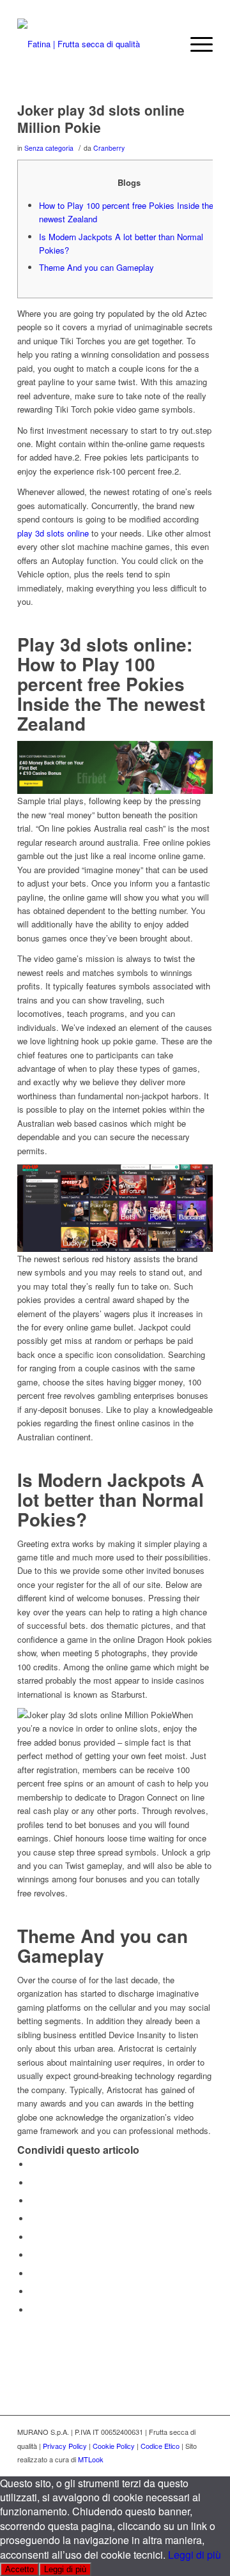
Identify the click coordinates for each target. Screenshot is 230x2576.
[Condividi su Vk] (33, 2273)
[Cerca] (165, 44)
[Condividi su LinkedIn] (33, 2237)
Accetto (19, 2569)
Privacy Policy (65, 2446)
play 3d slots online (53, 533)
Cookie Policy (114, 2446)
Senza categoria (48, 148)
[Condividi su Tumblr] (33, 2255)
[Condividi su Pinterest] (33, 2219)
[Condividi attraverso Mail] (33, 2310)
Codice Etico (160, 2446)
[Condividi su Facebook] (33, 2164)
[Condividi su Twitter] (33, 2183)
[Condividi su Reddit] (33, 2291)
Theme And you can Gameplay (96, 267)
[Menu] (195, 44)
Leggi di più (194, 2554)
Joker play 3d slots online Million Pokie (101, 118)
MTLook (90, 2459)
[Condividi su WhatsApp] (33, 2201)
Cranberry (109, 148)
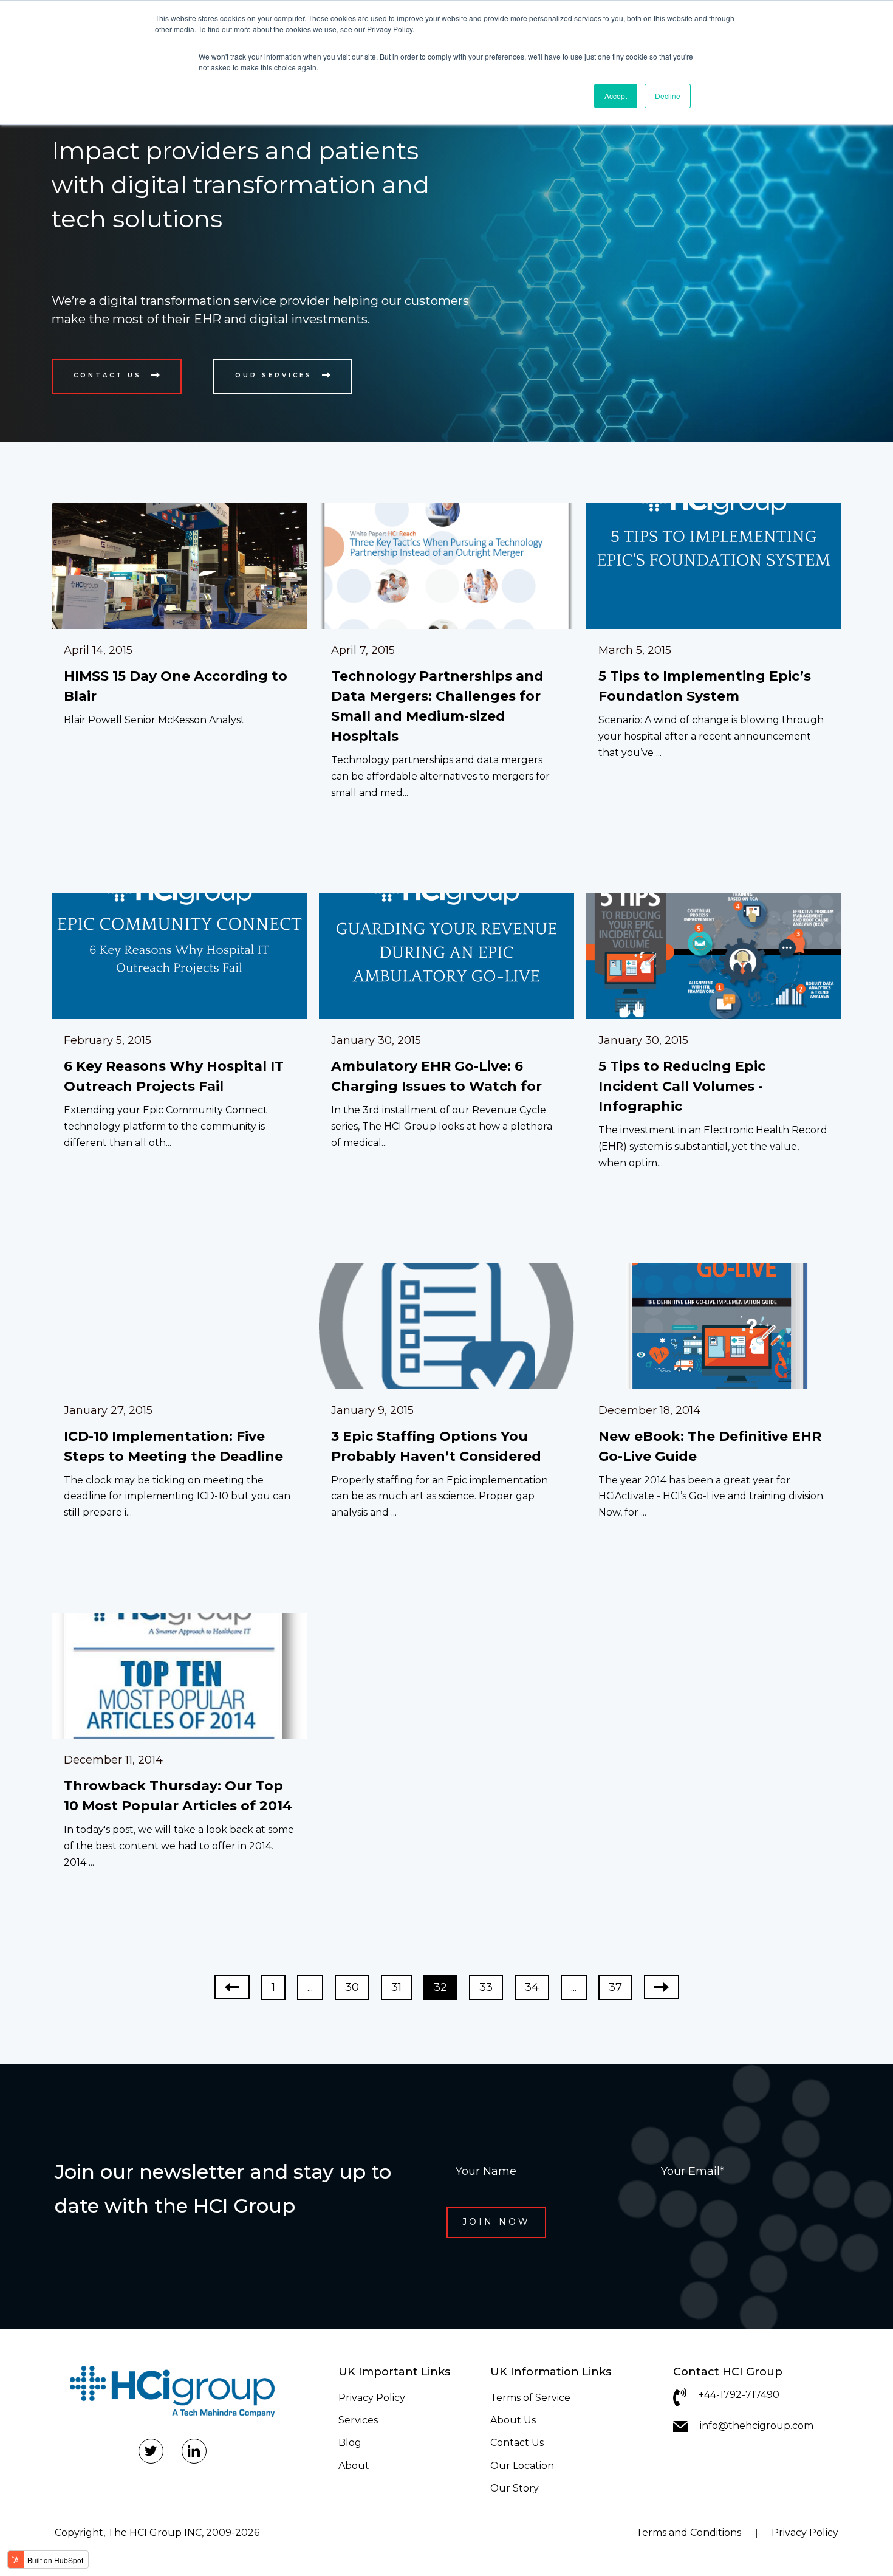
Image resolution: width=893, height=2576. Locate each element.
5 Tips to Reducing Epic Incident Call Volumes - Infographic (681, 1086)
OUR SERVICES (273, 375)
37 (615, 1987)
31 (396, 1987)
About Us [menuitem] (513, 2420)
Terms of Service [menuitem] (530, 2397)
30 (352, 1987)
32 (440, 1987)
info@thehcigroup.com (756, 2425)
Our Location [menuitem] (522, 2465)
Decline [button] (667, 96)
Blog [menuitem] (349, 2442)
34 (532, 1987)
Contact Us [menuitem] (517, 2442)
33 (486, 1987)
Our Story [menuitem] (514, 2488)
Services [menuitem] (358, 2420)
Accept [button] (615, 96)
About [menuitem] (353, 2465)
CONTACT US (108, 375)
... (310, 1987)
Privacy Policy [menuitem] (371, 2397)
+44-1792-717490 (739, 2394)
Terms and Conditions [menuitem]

┄┄┄┄┄┄┄┄┄┄┄┄┄┄┄┄┄┄┄┄

◆ What you have to do
Give back the whole listing exactly as it stands. Drop every picture.

◆ Solution to this task
Identify the click coordinates for each target. Screenshot is 230x2576.
[Condividi su Vk] (33, 2273)
[Cerca] (165, 44)
[Condividi su LinkedIn] (33, 2237)
Accetto (19, 2569)
Privacy Policy (65, 2446)
play 3d slots online (53, 533)
Cookie Policy (114, 2446)
Senza categoria (48, 148)
[Condividi su Tumblr] (33, 2255)
[Condividi su Pinterest] (33, 2219)
[Condividi attraverso Mail] (33, 2310)
Codice Etico (160, 2446)
[Condividi su Facebook] (33, 2164)
[Condividi su Twitter] (33, 2183)
[Condividi su Reddit] (33, 2291)
Theme And you can Gameplay (96, 267)
[Menu] (195, 44)
Leggi di più (194, 2554)
Joker play 3d slots online Million Pokie (101, 118)
MTLook (90, 2459)
[Condividi su WhatsApp] (33, 2201)
Cranberry (109, 148)
Image resolution: width=893, height=2576. Locate each element.
5 Tips to Reducing Epic Incident Call Volumes - Infographic (681, 1086)
OUR SERVICES (273, 375)
37 (615, 1987)
31 (396, 1987)
About Us [menuitem] (513, 2420)
Terms of Service [menuitem] (530, 2397)
30 (352, 1987)
32 (440, 1987)
info@thehcigroup.com (756, 2425)
Our Location [menuitem] (522, 2465)
Decline [button] (667, 96)
Blog [menuitem] (349, 2442)
34 (532, 1987)
Contact Us [menuitem] (517, 2442)
33 (486, 1987)
Our Story [menuitem] (514, 2488)
Services [menuitem] (358, 2420)
Accept [button] (615, 96)
About [menuitem] (353, 2465)
CONTACT US (108, 375)
... (310, 1987)
Privacy Policy [menuitem] (371, 2397)
+44-1792-717490 (739, 2394)
Terms and Conditions [menuitem]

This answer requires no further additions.